Albumin protects human red blood cells against Aβ25-35-induced lysis more effectively than ApoE

Luciano Galeazzi, Roberta Galeazzi, M. Beatrice Valli, Elizabeth H. Corder, Sergio Giunta

Research output: Contribution to journalArticlepeer-review

Abstract

Inhibition of the lysis of human red blood cells (RBCs) exposed to amyloid peptide Aβ25-35 is an in vitro model for screening natural and synthetic substances potentially protective against amyloid damage. In this system, human serum and a component, namely apolipoprotein E (apoE), completely prevent RBC lysis. This report demonstrates that albumin, another serum component, is 8-fold more protective: a concentration of 12.5 μg/ml protects RBCs against 20μM-Aβ25-35, and prevents the formation of fibrillar Aβ25-35 aggregates stainable by Congo Red. The biological relevance of these findings is suggested by the following: (1) a large fraction (∼90%) of circulating Aβ1-42 is bound to albumin; (2) albumin immunoreactivity is present in brain amyloid plaques; and (3) incubation of Aβ with albumin rapidly decreases detectable levels of free Aβ suggesting epitope masking.
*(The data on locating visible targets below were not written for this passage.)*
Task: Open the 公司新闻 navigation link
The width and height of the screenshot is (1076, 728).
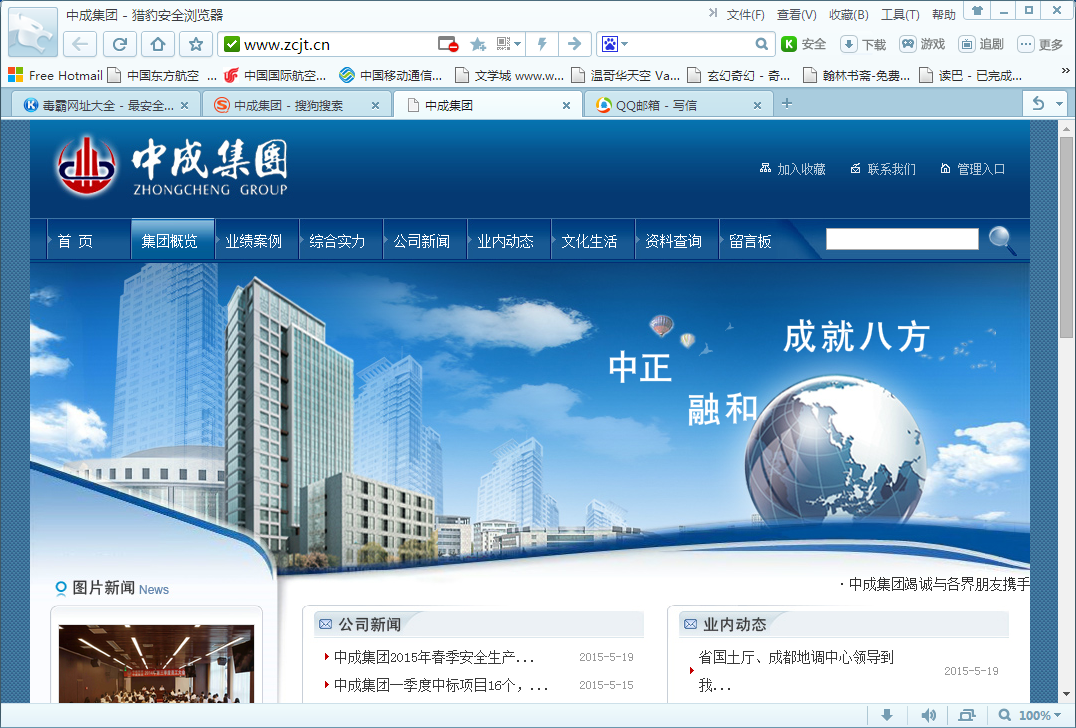Action: [x=421, y=241]
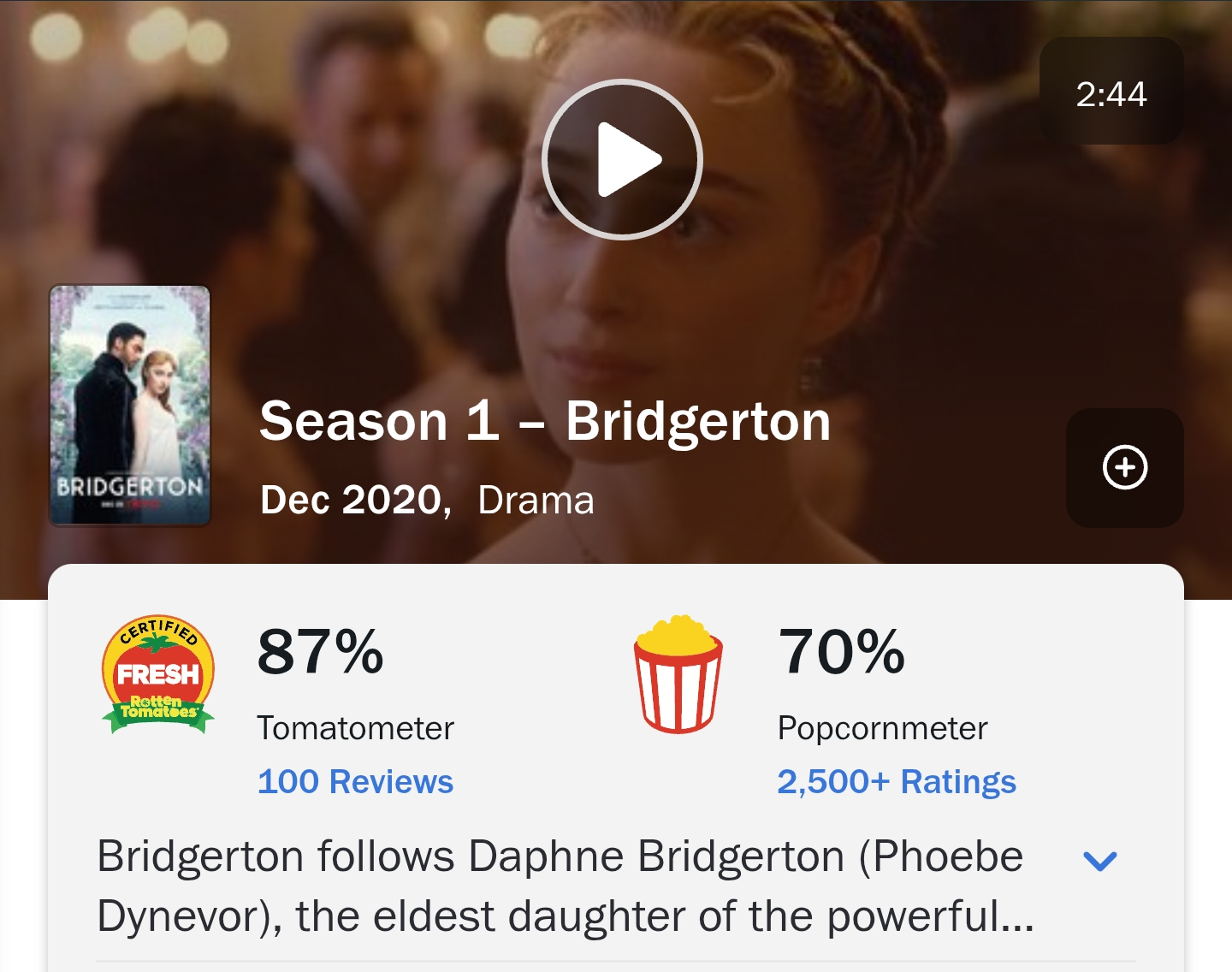Select the Tomatometer label
The width and height of the screenshot is (1232, 972).
click(355, 728)
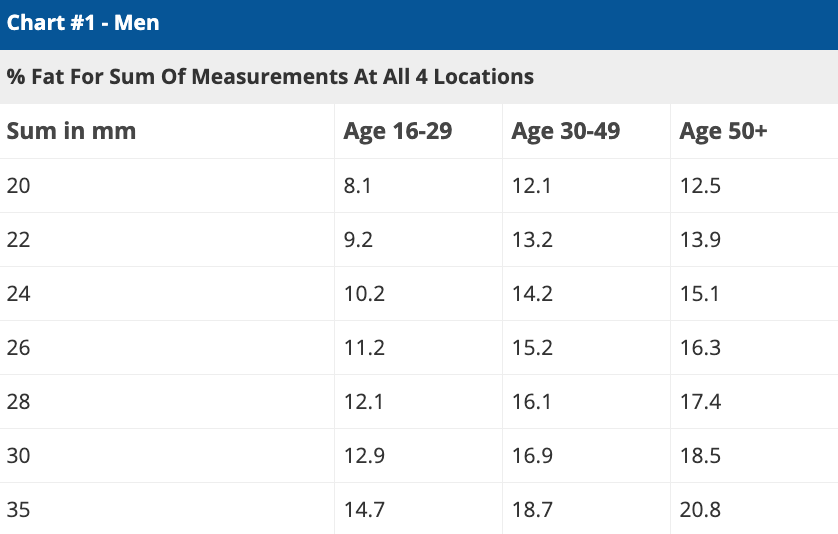Click the 16.1 value in Age 30-49
This screenshot has height=534, width=838.
click(530, 402)
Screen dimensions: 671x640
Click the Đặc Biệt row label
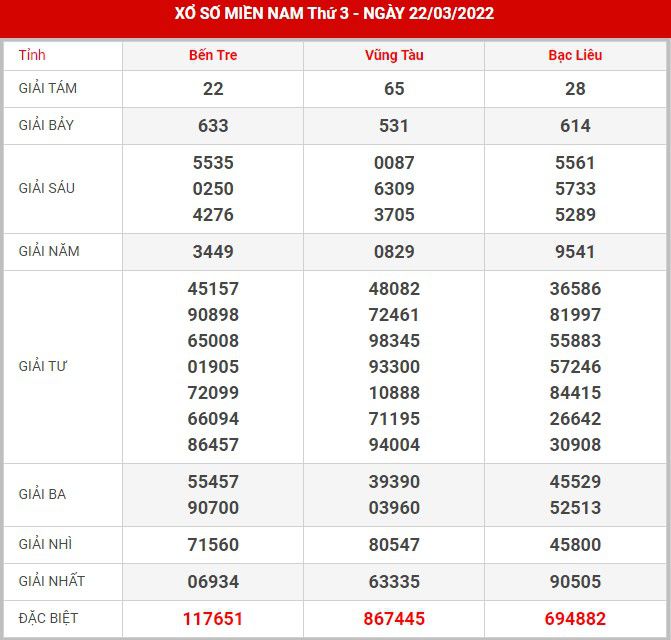tap(50, 618)
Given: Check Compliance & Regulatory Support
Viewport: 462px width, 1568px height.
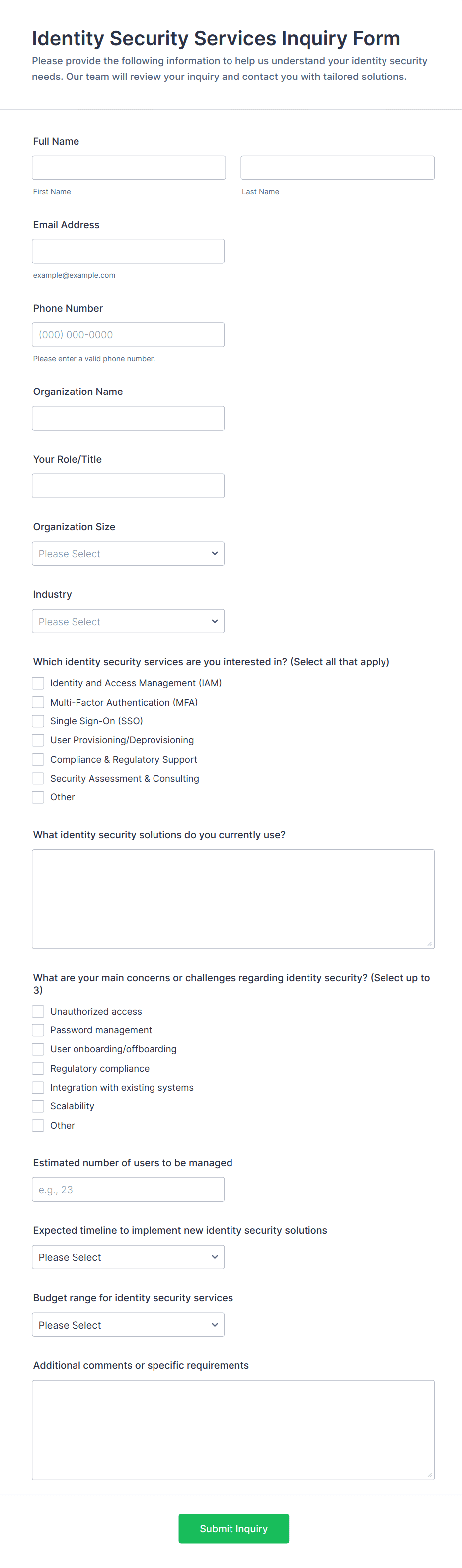Looking at the screenshot, I should 38,759.
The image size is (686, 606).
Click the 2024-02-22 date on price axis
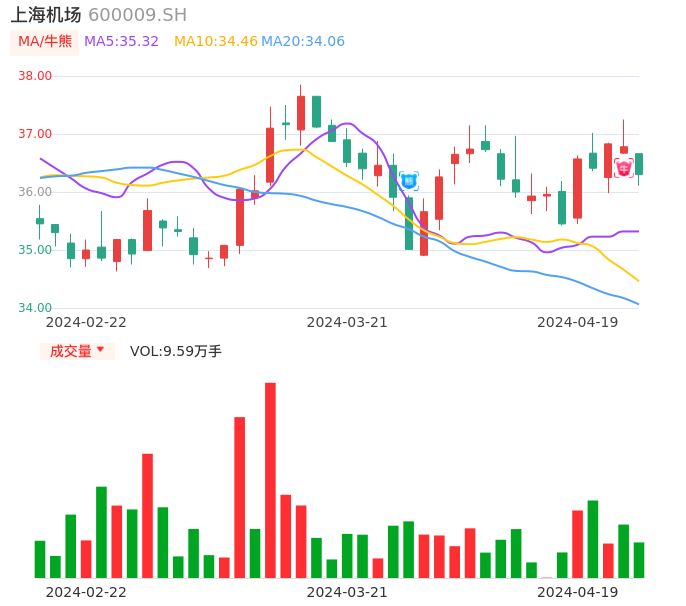[x=86, y=322]
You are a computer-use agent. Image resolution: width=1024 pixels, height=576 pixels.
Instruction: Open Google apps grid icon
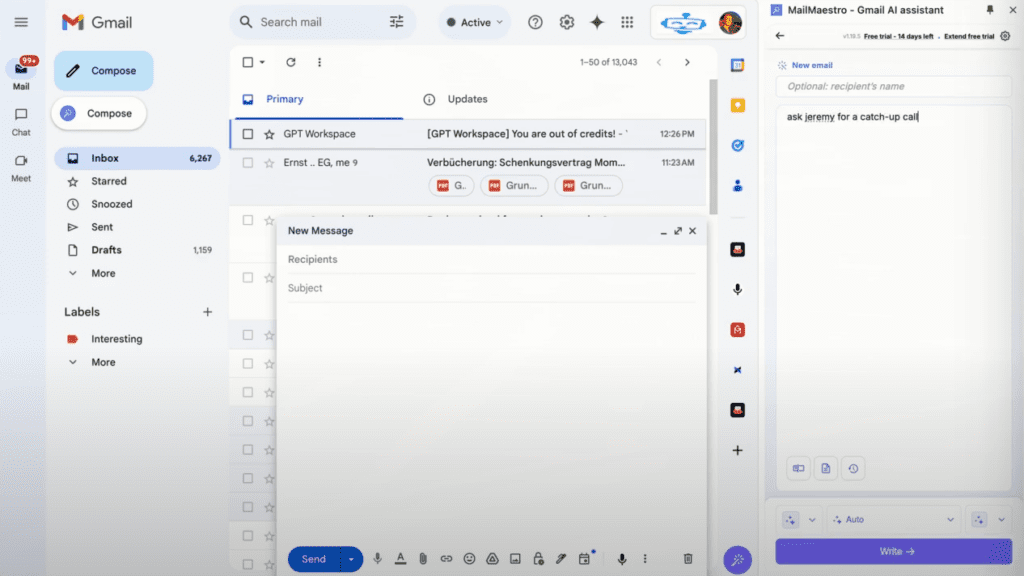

The results add new and important functional consequences to the amyloid-albumin relationship and imply that experimental systems investigating Aβ cytotoxicity should consider the protective interaction of albumin.

Original languageEnglish
Pages (from-to)2149-2154
Number of pages6
JournalNeuroReport
Volume13
Issue number16
DOIs
Publication statusPublished - Nov 15 2002

Keywords

  • Albumin
  • Alzheimer pathogenesis
  • Amyloid-β
  • ApoE
  • Drug screening
  • In vitro models
  • Red blood cells

ASJC Scopus subject areas

  • Neuroscience(all)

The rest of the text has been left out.